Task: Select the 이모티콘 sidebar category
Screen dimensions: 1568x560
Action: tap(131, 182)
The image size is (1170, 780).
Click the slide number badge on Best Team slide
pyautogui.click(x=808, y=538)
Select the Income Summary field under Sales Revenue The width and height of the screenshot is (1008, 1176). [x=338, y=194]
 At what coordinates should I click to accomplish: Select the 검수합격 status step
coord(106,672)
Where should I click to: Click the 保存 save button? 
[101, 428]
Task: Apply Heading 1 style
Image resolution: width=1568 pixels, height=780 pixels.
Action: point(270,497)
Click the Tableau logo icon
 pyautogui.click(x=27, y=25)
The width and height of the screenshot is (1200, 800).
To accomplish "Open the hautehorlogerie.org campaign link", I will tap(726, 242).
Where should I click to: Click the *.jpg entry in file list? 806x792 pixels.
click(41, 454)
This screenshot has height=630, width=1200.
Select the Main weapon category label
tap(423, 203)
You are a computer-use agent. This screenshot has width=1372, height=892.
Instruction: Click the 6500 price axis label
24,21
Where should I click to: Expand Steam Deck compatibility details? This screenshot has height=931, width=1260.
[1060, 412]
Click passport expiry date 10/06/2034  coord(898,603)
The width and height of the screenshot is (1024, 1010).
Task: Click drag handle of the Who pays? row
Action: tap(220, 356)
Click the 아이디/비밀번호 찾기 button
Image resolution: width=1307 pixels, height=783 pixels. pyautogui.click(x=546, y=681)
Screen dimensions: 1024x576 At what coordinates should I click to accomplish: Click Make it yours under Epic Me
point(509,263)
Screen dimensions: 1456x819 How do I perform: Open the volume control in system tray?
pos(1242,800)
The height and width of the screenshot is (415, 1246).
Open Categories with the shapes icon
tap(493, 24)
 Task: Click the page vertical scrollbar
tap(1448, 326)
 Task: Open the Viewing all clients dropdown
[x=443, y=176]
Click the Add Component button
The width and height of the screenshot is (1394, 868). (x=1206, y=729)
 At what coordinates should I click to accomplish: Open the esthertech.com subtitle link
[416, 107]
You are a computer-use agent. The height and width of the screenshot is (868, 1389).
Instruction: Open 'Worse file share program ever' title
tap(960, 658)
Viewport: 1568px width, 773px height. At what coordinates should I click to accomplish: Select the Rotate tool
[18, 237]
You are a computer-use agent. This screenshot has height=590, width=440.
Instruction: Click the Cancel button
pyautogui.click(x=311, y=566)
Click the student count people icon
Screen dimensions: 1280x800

· · · ·

Set problem.
Copy the records verbatim, from the line containing "has width=1372, height=892." down to the line containing "The width and height of the screenshot is (1394, 868).", both lines included.

Finished exercise.
You are a computer-use agent. This screenshot has width=1372, height=892.
Instruction: Click the 6500 price axis label
24,21
Where should I click to: Expand Steam Deck compatibility details? This screenshot has height=931, width=1260.
[1060, 412]
Click passport expiry date 10/06/2034  coord(898,603)
The width and height of the screenshot is (1024, 1010).
Task: Click drag handle of the Who pays? row
Action: tap(220, 356)
Click the 아이디/비밀번호 찾기 button
Image resolution: width=1307 pixels, height=783 pixels. pyautogui.click(x=546, y=681)
Screen dimensions: 1024x576 At what coordinates should I click to accomplish: Click Make it yours under Epic Me
point(509,263)
Screen dimensions: 1456x819 How do I perform: Open the volume control in system tray?
pos(1242,800)
The height and width of the screenshot is (415, 1246).
Open Categories with the shapes icon
tap(493, 24)
 Task: Click the page vertical scrollbar
tap(1448, 326)
 Task: Open the Viewing all clients dropdown
[x=443, y=176]
Click the Add Component button
The width and height of the screenshot is (1394, 868). (x=1206, y=729)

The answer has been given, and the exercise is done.